Hi, dudes! Hope you’re all well!
I’m going to be honest: this project was a bit of a slog. After I finished my Ginger jeans, I’d planned to move on to more fun autumnal sewing, but I made the mistake of peeking at my UFO pile. I felt guilty and decided to finish up some projects before starting something new. I muslined this blazer back in April for an event I wanted to wear it to, then realized after cutting it out that were too many issues for me to make the deadline, so I bagged it and forgot about it. Do you ever do that? I’ve found that last-minute deadline sewing usually results in a UFO for me (read: the swimsuit that I cut out the night before I left for Iceland… yep, that’s still unfinished), so I’m trying to avoid it from here on out. It never ends well!
The pattern is the blazer from Simplicity 1430. I’m not surprised that it hasn’t popped up on many blogs (or even on Pattern Review!) – if you look at the pattern envelope, the details are obscured by the print the jacket is made up in, and they’ve filled in the line drawing with the same stupid print so you can’t tell what’s happening! Silly!
I cut out a size smaller than my measurements indicated since this style is so relaxed and made a quick muslin. I liked the overall fit, but the sleeves were really baggy, so blended from the size 10 at the underarm to the size 4 (the smallest size). Here’s where I got annoyed: the blazer is unlined (not a huge deal, but I don’t love drafting), and doesn’t include a back neck facing (um WHAT?!). The instructions want you to clip into the collar, turn the edge under between the clips, and turn under the neck edges of the front facings and topstitch all that down. I can’t for the life of me figure out what the benefit of this finish would be. It’s weird and ugly! When I figured out I would need to draft so many pieces, I jumped ship on the project and moved on.
Once I picked this back up, it wasn’t very hard to draft front and back lining pieces. I added a 2″ pleat at the center back for ease of movement, and a 1″ jump pleat at the hem edge. I’m always nervous about ripping my linings! I drafted a back neck facing and then sewed it all up like usual. Since I cut out all the shell pieces so long ago, I didn’t remember that the collar and undercollar are cut from the same pattern piece. If I sew this again, I would cut a two-piece undercollar on the bias, and I would shave off 1/8″ for turn of cloth. I didn’t think to do this and it annoys me, argh! I also didn’t consider the fact that there aren’t any pockets in this pattern until I was too far into the project to bother with them, but I wish I’d gone back and added them. They’re just nice to have in a blazer, and when I wear this, I keep reaching for imaginary pockets! One final weird thing is that the instructions tell you to understitch everything to the facing below the waist, but the jacket wants to roll open, so you end up with visible understitching. Strange.

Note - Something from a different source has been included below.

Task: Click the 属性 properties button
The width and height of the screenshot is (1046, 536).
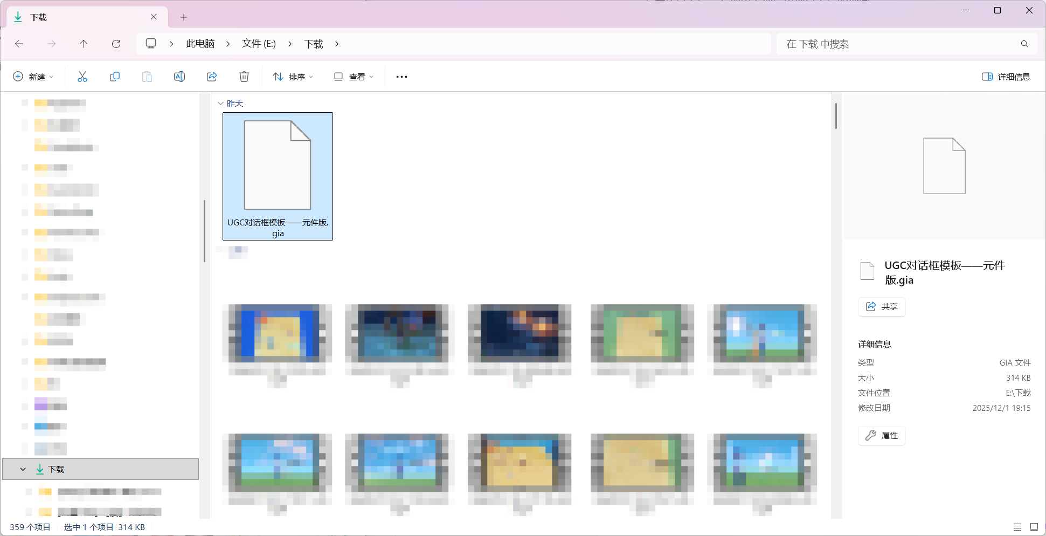Action: [x=882, y=435]
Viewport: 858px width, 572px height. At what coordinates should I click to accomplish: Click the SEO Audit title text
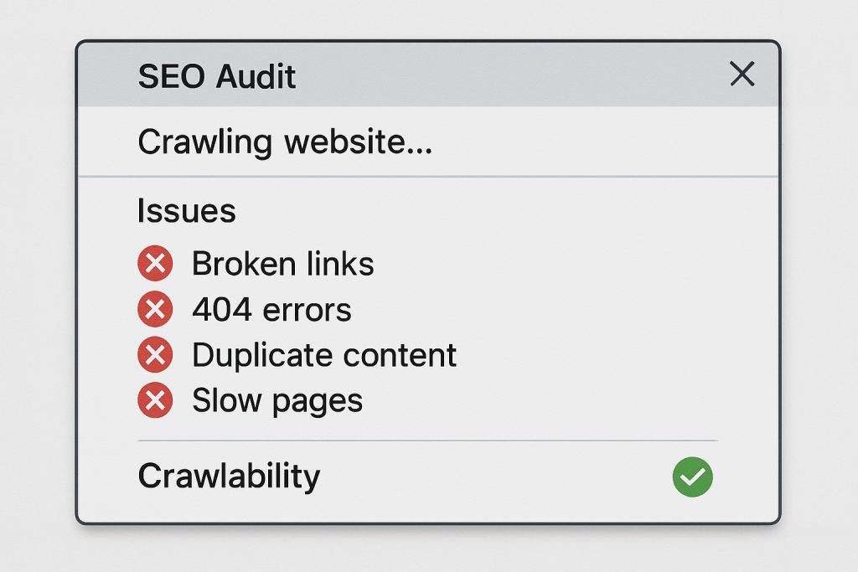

Let’s move on to a happier topic: fabric! I almost certainly would’ve left this project for dead if it wasn’t for the special fabric. It’s silk noile, and it was a gift from Carolyn. We were at Mood together one day, and I was admiring a wool crepe in a similar color when she offered to send this to me. She included the matching lining (it’s so pretty, ack!!!) and it makes me smile and think of her when I see it. I’d never seen or worked with silk noile before. It has a slubby texture, almost like a raw silk, but it’s kind of spongy instead of slick or slippery. It’s really fun and super easy to sew. It has a relaxed hand, and really works well with this slouchy silhouette.
I really like the shape of this blazer, but I’m still kinda irritated by how much work had to go into it to make it wearable. But, I did get it in a $1 sale when I passed a Jo-Ann’s in my travels, so I invested much more time than money in it. I bought two copies so if I ran into a major sizing issue, I could just cut into the second one and I’d only be out a dollar. I didn’t need to do this, so I added the second one to a swap pile and Suzanne picked it up and made an AWESOME buffalo plaid blazer that I really wish I could have (it’s unblogged, I think, but you can see it on her Instagram, @sewyorkcity). So there’s great potential in the pattern, again, if you don’t mind doing a little work.
I’m not 100% certain how to style this, and it’s definitely not my favorite garment (it’s kind of plain, but not plain in a goes-with-everything way). But I’ve been wearing it and I’m just glad to get it out of the UFO bin! I’ve been guilty of some major sins in that department in the past, but I’ve just finished up some mending and repairs and now things are pretty manageable. Phew! Now I can start in on fun stuff!
Tell the truth: do you have a pile of unfinished garments haunting you? Or do you finish everything you start? Any tips for those of us that struggle to finish things?